Skinner a refusé de dire si le cas possible avait effectivement été confirmé par des tests.
Huit diplomates canadiens et les membres de leur famille qui sont tombés mystérieusement malades pendant leur affectation à Cuba poursuivent Ottawa devant la Cour fédérale pour des millions de dollars en dommages-intérêts.
Paul Miller, un avocat des familles, a déclaré dans une interview qu’au moins un autre diplomate qui a servi à Cuba – peut-être celui dont le nom n’a pas été mentionné dans la note de service du département de mars 2021 – sera bientôt ajouté au procès.
Miller a déclaré que certains diplomates malades « ne veulent pas s’impliquer dans la poursuite de leur gouvernement » étant donné les effets néfastes possibles sur leur carrière. « Et cette dernière personne a pris un certain temps avant de décider de rejoindre. »
Les diplomates affirment que le gouvernement canadien n’a pas réussi à les protéger, a caché des informations cruciales et a minimisé la gravité des risques. Le gouvernement nie les actes répréhensibles et la négligence et souhaite que le tribunal rejette l’action.

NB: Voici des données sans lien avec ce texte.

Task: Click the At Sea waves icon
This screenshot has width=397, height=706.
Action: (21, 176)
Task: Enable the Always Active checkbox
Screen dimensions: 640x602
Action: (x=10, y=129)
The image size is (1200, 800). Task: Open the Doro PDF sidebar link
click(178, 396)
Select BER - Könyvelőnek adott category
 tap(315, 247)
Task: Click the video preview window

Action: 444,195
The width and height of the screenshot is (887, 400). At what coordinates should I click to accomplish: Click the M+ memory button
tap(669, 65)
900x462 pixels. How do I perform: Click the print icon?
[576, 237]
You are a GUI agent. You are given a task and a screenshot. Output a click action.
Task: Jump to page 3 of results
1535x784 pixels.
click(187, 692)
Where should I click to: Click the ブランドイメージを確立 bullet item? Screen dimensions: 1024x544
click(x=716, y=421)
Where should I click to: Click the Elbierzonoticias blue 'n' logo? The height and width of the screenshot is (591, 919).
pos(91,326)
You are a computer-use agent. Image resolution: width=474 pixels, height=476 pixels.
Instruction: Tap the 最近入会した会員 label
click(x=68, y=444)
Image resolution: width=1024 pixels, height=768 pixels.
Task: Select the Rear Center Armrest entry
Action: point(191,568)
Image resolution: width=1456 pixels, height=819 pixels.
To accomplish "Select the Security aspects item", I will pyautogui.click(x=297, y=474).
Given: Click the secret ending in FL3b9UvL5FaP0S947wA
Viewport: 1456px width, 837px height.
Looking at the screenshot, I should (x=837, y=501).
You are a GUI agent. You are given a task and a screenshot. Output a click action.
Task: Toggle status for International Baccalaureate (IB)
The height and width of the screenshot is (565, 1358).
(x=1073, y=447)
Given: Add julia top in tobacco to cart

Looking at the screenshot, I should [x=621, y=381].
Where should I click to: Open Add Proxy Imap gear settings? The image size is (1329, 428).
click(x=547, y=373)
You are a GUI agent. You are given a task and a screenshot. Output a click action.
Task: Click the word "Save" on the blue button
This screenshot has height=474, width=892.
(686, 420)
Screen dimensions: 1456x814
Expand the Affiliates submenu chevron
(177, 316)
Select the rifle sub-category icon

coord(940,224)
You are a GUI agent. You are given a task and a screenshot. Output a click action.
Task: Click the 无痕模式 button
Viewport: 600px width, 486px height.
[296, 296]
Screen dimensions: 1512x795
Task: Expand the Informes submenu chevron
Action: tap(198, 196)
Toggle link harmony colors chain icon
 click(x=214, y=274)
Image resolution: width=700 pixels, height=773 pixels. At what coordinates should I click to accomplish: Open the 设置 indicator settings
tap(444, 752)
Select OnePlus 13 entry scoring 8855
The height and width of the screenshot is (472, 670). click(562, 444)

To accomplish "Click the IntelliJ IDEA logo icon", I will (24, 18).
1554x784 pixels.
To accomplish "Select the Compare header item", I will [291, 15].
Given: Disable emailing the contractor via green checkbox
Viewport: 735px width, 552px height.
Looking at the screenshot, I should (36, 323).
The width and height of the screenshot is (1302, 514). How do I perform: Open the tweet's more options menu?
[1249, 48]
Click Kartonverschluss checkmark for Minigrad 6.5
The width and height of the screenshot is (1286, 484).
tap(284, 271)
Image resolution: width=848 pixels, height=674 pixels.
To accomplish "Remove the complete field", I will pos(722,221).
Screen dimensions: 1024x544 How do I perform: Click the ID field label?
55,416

Skinner a déclaré qu’Affaires mondiales continuait de maintenir un protocole de sécurité et de santé pour répondre immédiatement à tout événement inhabituel ou symptôme de santé affectant les diplomates canadiens et leurs familles.
La GRC n’a pas révélé les conclusions de sa longue enquête sur les problèmes de santé.
Pamela Isfeld, présidente de l’Association professionnelle des agents du service extérieur, a déclaré qu’elle espérait qu’il y aurait une résolution à cet épisode déroutant.
« Je partage la frustration de tout le monde – il ne semble tout simplement pas y avoir de conclusion proche dans cette enquête. »
Ce rapport de La Presse canadienne a été publié pour la première fois le 23 janvier 2022.